Along with Star Wars, Alien helped redefine the science fiction genre when it was released in 1979. Ridley Scott’s film was a bleak, lived-in look at the genre, a film which took a real world aesthetic and crafted a film which combines sci-fi, horror and family drama to deliver something which everyone can relate to on a primal level.
Alien is a film which has been well documented in books and DVD extras but Memory: The Origins of Alien offers a fresh look at the film and shows how integral writer Dan O’Bannon was in crafting the film’s form, which turned it from a schlocky sci-fi film into an iconic piece of cinema. As the title of the documentary implies, Alexandre O. Philippe’s film delves into the origins of Alien, looking at how O’Bannon used his experience of working on John Carpenter’s debut Dark Star to develop a science fiction film which had a real-world aesthetic.
Philippe’s documentary looks at Greek and Egyptian mythologies and even the art of Francis Bacon helped inspire the script and Alien’s visual style. It talks about how O’Bannon crafted the script from his dreams and visions and how he was sure that artist H.R. Giger was the man to help design the creature. It shows how Alien was a perfect storm of talent and a film which brought out the best of all involved. O’Bannon’s script (and his story with Ronald Shusett) story worked on a primal level, Ridley Scott had the precision to bring Giger’s designs to the screen and the cast was a wonderful combination of actors who brought life to their characters. It’s also when you see how perfectly the elements came together that you realise how the franchise sadly lost its way after James Cameron’s sequel.
One thing that makes Memory: The Origins of Alien so essential is the access to talent that Philippe managed to wangle.
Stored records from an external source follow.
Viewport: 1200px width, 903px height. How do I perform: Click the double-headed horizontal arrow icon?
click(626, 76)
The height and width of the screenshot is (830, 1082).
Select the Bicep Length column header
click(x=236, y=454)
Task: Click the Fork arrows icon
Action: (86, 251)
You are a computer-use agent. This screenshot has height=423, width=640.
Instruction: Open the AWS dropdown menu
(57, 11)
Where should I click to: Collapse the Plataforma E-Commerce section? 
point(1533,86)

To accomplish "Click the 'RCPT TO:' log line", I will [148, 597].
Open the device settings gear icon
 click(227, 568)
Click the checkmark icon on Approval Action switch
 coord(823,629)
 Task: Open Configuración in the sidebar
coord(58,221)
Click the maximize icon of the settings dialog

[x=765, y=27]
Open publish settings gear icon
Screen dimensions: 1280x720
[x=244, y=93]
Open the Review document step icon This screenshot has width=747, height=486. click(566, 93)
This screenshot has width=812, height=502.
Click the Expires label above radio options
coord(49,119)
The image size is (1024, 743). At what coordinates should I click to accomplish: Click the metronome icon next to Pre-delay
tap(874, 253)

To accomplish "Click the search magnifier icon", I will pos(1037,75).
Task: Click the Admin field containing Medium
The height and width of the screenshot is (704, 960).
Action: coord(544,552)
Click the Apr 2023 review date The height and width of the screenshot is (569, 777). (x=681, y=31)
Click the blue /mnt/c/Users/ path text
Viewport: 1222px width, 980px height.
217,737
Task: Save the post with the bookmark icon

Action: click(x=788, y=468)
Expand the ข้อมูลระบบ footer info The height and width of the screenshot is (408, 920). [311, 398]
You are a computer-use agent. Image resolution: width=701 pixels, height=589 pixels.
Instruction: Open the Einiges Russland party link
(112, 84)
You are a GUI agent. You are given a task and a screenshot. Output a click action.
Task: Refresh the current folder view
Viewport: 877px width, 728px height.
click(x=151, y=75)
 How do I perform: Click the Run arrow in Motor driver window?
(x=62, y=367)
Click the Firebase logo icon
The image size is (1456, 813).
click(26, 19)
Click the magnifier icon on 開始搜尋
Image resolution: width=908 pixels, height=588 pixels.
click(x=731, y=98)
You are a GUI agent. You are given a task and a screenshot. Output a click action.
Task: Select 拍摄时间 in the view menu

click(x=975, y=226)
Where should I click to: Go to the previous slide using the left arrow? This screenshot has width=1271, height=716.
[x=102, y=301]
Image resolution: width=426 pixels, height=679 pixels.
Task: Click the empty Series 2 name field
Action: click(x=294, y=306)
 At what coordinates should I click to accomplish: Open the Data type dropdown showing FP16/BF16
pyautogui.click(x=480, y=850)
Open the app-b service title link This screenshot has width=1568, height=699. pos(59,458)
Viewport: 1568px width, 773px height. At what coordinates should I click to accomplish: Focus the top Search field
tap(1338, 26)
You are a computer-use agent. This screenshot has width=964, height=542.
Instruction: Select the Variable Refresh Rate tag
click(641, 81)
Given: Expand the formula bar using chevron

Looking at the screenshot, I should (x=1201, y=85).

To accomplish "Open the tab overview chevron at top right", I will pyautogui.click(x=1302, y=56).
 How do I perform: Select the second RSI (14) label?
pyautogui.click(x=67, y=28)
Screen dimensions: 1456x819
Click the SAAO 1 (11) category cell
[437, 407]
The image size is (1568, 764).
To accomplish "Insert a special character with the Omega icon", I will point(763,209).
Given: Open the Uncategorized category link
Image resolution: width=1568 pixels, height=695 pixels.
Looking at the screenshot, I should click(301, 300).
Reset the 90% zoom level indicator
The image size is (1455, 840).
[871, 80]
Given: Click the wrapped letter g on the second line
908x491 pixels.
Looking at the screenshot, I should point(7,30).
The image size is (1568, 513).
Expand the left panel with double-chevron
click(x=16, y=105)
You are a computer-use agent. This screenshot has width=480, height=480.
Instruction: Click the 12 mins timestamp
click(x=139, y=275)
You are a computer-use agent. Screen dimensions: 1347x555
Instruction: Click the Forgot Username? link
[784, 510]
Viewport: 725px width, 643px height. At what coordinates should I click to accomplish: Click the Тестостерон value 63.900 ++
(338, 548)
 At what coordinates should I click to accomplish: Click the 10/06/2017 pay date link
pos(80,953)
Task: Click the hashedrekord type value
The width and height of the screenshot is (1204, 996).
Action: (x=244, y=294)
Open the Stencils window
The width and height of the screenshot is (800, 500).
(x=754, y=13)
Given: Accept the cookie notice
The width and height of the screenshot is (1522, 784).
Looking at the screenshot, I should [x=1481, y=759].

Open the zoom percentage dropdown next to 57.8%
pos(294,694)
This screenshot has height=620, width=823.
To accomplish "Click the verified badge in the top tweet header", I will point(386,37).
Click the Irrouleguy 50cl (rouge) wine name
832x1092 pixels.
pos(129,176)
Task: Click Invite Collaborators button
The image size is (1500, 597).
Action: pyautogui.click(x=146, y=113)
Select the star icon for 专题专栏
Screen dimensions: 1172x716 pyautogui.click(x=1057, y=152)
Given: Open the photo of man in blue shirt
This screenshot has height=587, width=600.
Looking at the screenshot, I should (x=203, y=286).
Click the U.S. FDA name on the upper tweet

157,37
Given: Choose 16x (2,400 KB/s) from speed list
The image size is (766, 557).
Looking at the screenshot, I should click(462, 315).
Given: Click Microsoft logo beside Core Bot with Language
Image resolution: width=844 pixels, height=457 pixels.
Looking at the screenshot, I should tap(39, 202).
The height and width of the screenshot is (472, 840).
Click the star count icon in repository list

Okay, so Ridley Scott appears from archive material – as do the late Dan O’Bannon and H.R. Giger – but the director has managed to round-up the likes of Roger Corman, Diane O’Bannon (Dan’s wife) and some of the film’s cast to help offer some serious insight into the film’s development and production.
It might not be the type of thing that will enthuse the casual viewer but fans of the Alien franchise will burst their chests over Memory: The Origins of Alien.